Genes, the units of heredity, reside on structures called chromosomes within cells. Most chromosomes, known as autosomes, are present in two copies in both sexes. However, a specialized pair of chromosomes, called sex chromosomes, determines the biological sex of an individual. In humans, for example, the XY system dictates sex, with females having two X chromosomes (XX) and males having one X and one Y chromosome (XY).
The ZW Sex-Determination System
The ZW system, another sex-determination mechanism, operates in many animal groups. This system reverses the sex roles seen in the human XY system. Males possess two identical Z chromosomes (ZZ), making them the homogametic sex, while females have one Z and one W chromosome (ZW), classifying them as the heterogametic sex.
The female’s ovum determines offspring sex, as it contributes either a Z or a W chromosome, while males always provide a Z.
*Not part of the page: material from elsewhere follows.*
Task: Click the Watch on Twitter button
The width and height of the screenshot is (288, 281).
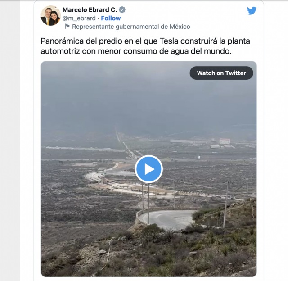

It is common in species such as all birds, many reptiles (e.g., Komodo dragons, most snakes), and certain insects (e.g., butterflies, moths). Some fish and crustaceans also use this system.
Inheritance of Z-Linked Genes
Z-linked genes have a distinct inheritance pattern compared to autosomal or XY-linked genes.
Males (ZZ) pass one Z chromosome to all offspring. Sons inherit one Z from each parent, while daughters receive their single Z solely from their father.
Females (ZW) transmit their Z chromosome exclusively to sons. Daughters inherit their single Z from their father and their W from their mother.
Females are “hemizygous” for Z-linked genes, having only one Z chromosome. Thus, a single recessive allele on the Z chromosome is always expressed in females, as no second Z exists to mask it.
Expression of Z-Linked Traits
Z-linked genes often lead to observable differences in traits between males and females.
The barring pattern in Plymouth Rock chickens is a well-documented example. The dominant gene for this alternating white and black plumage is on the Z chromosome.
When a barred male (ZZ) is crossed with a non-barred female (ZW), all offspring inherit at least one barred Z. However, barring appearance can differ by sex; homozygous barred males often show wider, clearer white bands than hemizygous females.
This pattern also demonstrates “criss-cross inheritance,” where a mother passes a Z-linked trait to her sons. A barred female (ZW), for example, passes her barred Z chromosome to all sons, who display the barred phenotype regardless of the father’s Z.
Role of the W Chromosome and Dosage Compensation
The W chromosome, like the mammalian Y, is generally smaller and contains fewer genes than the Z. Many W-linked genes are associated with female development, and its presence defines femaleness in ZW systems.
A challenge arises as males have two Z-linked gene copies (ZZ) while females have one (ZW). This can lead to males producing twice the protein, a phenomenon called gene dosage imbalance.
Dosage compensation mechanisms address these imbalances, aiming to equalize gene expression between sexes or between sex chromosomes and autosomes.
Unlike mammalian X-inactivation, ZW dosage compensation mechanisms are varied and an active research area. Some studies suggest birds may not exhibit chromosome-wide compensation, instead compensating gene-by-gene or showing partial compensation. This can result in higher Z-linked gene expression in males than females in some ZW species.